◆ **Directions**
The required output is every line from the beginning of the entries below through the line that includes "You are a computer-use agent. The", copied exactly.

◆ **Supplied entries**
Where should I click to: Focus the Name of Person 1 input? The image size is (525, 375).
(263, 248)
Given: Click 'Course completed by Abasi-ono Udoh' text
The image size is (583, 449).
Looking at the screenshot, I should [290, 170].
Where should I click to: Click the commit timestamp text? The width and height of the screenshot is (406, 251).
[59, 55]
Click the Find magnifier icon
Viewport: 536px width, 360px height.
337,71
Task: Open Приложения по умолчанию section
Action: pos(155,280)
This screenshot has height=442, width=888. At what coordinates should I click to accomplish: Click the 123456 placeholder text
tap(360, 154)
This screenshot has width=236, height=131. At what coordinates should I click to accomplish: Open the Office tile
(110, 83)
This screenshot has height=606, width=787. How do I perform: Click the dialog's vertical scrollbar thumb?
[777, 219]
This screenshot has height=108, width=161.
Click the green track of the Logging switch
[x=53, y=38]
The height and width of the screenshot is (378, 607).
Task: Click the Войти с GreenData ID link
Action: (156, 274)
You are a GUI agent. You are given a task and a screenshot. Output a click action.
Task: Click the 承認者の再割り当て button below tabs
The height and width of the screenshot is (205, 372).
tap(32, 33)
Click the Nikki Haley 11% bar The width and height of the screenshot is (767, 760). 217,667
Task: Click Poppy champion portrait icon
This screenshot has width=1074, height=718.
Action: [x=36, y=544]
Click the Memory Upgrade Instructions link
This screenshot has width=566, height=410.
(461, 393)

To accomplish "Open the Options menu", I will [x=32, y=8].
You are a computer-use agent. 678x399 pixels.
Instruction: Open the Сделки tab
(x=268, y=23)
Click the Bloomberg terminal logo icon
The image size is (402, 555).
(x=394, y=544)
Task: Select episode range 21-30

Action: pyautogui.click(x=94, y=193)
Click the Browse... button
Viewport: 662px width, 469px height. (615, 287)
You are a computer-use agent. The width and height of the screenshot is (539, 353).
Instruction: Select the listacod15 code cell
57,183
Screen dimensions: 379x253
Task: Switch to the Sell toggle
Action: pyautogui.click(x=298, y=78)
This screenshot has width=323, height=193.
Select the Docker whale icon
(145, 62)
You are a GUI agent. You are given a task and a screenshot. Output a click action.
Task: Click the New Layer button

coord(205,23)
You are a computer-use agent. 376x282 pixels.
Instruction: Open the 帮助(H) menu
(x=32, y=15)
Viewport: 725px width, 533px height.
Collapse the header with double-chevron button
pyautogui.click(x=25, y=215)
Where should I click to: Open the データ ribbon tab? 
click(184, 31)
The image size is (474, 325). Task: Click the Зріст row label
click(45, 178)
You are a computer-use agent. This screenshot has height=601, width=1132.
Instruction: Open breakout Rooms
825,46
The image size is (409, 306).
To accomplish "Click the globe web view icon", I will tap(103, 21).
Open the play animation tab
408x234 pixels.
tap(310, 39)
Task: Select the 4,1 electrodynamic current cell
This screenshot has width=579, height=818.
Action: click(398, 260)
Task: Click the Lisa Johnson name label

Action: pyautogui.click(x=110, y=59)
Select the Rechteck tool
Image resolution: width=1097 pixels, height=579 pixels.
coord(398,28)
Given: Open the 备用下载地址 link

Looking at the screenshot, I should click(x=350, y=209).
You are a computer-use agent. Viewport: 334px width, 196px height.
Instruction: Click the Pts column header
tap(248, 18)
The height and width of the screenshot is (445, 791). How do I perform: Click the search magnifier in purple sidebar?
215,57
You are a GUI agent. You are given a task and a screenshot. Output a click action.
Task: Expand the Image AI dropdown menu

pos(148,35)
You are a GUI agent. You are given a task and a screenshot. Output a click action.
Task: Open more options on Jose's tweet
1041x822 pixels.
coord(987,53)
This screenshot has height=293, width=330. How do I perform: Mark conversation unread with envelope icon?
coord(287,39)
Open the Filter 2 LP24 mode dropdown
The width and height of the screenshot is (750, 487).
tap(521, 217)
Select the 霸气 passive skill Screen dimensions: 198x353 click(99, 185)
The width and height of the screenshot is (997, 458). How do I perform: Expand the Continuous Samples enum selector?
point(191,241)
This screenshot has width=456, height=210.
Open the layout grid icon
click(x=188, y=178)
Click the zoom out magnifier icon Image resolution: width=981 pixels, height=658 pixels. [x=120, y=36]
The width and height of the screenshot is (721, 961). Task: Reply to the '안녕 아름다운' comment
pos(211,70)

◆ **Result**
Where should I click to: Focus the Name of Person 1 input? The image size is (525, 375).
(263, 248)
Given: Click 'Course completed by Abasi-ono Udoh' text
The image size is (583, 449).
Looking at the screenshot, I should [290, 170].
Where should I click to: Click the commit timestamp text? The width and height of the screenshot is (406, 251).
[59, 55]
Click the Find magnifier icon
Viewport: 536px width, 360px height.
337,71
Task: Open Приложения по умолчанию section
Action: pos(155,280)
This screenshot has height=442, width=888. At what coordinates should I click to accomplish: Click the 123456 placeholder text
tap(360, 154)
This screenshot has width=236, height=131. At what coordinates should I click to accomplish: Open the Office tile
(110, 83)
This screenshot has height=606, width=787. How do I perform: Click the dialog's vertical scrollbar thumb?
[777, 219]
This screenshot has height=108, width=161.
Click the green track of the Logging switch
[x=53, y=38]
The height and width of the screenshot is (378, 607).
Task: Click the Войти с GreenData ID link
Action: (156, 274)
You are a GUI agent. You are given a task and a screenshot. Output a click action.
Task: Click the 承認者の再割り当て button below tabs
The height and width of the screenshot is (205, 372).
tap(32, 33)
Click the Nikki Haley 11% bar The width and height of the screenshot is (767, 760). 217,667
Task: Click Poppy champion portrait icon
This screenshot has width=1074, height=718.
Action: [x=36, y=544]
Click the Memory Upgrade Instructions link
This screenshot has width=566, height=410.
(461, 393)

To accomplish "Open the Options menu", I will [x=32, y=8].
You are a computer-use agent. 678x399 pixels.
Instruction: Open the Сделки tab
(x=268, y=23)
Click the Bloomberg terminal logo icon
The image size is (402, 555).
(x=394, y=544)
Task: Select episode range 21-30

Action: pyautogui.click(x=94, y=193)
Click the Browse... button
Viewport: 662px width, 469px height. (615, 287)
You are a computer-use agent. The width and height of the screenshot is (539, 353).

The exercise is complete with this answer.